## [Word and item position data]
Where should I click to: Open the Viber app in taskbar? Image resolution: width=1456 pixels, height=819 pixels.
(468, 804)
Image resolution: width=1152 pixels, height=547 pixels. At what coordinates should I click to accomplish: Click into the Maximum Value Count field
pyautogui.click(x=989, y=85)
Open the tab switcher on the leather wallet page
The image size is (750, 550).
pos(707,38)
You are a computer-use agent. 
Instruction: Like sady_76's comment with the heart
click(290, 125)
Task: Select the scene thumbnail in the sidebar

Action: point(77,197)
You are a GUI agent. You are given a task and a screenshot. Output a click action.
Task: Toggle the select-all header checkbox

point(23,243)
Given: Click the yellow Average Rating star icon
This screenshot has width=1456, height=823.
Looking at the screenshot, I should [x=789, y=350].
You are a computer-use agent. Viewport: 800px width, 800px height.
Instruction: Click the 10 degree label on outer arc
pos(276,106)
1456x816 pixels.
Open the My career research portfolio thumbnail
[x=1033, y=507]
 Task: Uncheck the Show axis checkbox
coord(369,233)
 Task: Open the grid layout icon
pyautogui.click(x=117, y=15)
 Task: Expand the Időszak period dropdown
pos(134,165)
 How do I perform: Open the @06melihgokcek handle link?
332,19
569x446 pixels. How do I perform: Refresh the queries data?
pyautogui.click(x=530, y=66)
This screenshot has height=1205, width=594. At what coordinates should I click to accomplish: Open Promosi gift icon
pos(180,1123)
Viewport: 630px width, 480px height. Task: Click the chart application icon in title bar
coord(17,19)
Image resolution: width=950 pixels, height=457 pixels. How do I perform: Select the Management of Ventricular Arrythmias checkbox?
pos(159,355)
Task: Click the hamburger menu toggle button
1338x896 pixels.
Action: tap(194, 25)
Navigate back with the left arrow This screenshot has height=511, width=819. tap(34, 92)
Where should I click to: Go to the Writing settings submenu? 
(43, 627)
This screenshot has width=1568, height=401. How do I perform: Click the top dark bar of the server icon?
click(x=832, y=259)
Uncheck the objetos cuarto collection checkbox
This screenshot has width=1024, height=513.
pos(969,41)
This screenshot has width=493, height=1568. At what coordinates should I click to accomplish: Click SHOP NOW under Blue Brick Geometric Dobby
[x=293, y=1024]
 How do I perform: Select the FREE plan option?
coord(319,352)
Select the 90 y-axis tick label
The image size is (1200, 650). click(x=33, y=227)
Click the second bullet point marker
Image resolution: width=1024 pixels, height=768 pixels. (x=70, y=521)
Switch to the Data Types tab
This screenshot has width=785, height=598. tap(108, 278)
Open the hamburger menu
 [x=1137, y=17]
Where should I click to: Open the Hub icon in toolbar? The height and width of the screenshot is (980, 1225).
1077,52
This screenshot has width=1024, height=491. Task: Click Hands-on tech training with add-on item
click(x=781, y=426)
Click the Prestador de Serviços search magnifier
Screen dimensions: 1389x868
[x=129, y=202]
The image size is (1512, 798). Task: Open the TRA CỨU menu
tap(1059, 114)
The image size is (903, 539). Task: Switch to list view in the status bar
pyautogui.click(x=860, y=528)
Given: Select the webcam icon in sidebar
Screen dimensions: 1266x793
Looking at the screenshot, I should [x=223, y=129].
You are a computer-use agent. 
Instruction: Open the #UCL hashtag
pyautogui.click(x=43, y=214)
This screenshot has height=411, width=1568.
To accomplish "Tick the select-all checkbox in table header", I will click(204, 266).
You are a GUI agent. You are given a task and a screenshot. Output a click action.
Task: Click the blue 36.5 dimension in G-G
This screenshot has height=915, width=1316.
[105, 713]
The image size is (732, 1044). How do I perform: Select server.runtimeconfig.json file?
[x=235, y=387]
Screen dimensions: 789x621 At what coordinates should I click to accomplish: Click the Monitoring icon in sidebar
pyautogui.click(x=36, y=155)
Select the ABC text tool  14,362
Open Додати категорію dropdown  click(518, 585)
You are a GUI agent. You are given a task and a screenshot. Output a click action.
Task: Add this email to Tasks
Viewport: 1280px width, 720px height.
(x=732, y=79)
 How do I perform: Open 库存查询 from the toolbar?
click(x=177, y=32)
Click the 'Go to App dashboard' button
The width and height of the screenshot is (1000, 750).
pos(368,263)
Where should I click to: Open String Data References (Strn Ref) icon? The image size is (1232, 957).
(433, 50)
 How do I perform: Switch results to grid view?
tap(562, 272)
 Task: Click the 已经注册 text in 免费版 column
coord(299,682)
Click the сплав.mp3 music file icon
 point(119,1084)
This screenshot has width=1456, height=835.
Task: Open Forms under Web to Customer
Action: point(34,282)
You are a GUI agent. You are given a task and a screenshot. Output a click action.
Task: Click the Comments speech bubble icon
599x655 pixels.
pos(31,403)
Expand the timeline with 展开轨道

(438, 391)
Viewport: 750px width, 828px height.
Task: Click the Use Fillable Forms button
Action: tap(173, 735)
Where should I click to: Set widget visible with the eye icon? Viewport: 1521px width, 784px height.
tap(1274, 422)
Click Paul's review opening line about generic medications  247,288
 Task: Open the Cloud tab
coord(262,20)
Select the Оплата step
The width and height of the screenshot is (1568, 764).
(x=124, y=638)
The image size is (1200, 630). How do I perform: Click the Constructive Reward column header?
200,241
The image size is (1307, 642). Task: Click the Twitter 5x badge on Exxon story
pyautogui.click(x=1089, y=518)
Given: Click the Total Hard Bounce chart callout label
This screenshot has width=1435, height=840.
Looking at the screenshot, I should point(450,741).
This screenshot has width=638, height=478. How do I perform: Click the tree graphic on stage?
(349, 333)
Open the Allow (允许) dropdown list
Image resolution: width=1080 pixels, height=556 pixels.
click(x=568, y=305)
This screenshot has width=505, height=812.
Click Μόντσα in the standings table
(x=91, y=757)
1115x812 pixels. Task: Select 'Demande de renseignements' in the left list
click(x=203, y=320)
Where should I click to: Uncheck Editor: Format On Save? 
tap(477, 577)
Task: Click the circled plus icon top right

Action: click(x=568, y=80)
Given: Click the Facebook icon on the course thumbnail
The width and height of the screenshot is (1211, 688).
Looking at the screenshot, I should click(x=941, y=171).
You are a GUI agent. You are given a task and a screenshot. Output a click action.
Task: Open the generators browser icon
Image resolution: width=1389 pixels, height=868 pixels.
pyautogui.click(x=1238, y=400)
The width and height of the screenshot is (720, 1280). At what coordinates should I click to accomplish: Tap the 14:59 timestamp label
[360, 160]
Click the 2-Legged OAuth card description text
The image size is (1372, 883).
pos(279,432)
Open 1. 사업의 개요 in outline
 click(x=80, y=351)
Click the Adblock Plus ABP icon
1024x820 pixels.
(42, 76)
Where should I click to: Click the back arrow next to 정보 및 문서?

## [Stated task]
Reproduce the lines of the data above verbatim, starting at the line that contains "This screenshot has width=638, height=478." and ending at the line that contains "(x=91, y=757)", with both of those lines included.

## [Problem solution]
This screenshot has width=638, height=478. How do I perform: Click the tree graphic on stage?
(349, 333)
Open the Allow (允许) dropdown list
Image resolution: width=1080 pixels, height=556 pixels.
click(x=568, y=305)
This screenshot has width=505, height=812.
Click Μόντσα in the standings table
(x=91, y=757)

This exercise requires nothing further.